Using the records below, write out again exactly the lines that begin at the line containing "[Pinterest] (54, 96)" and end at the line containing "Pos (17, 1054)", and no other lines.

(Items from a dataset)
↓
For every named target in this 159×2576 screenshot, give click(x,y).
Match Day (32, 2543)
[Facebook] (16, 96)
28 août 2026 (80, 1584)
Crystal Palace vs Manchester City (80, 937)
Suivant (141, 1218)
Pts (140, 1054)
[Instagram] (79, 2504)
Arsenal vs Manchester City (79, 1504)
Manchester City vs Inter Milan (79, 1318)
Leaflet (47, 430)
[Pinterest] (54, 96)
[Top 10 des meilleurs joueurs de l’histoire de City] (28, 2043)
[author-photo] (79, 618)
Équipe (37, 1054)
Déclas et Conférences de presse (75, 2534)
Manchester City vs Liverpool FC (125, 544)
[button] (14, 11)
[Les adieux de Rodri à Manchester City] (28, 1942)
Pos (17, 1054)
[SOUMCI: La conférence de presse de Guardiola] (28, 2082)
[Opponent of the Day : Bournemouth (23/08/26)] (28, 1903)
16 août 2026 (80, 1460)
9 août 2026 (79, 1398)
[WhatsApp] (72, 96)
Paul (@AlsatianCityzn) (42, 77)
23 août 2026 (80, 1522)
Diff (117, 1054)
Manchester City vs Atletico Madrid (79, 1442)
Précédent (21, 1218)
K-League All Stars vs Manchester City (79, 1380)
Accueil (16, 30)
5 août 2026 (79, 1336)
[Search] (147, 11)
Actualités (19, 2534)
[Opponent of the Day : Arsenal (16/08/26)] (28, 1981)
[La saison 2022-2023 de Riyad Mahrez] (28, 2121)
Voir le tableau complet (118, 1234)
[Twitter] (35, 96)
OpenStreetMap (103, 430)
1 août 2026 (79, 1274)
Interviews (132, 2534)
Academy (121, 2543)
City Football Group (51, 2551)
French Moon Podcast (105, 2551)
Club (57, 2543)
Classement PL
↑
**Exercise result:**
[Pinterest] (54, 96)
[Top 10 des meilleurs joueurs de l’histoire de City] (28, 2043)
[author-photo] (79, 618)
Équipe (37, 1054)
Déclas et Conférences de presse (75, 2534)
Manchester City vs Liverpool FC (125, 544)
[button] (14, 11)
[Les adieux de Rodri à Manchester City] (28, 1942)
Pos (17, 1054)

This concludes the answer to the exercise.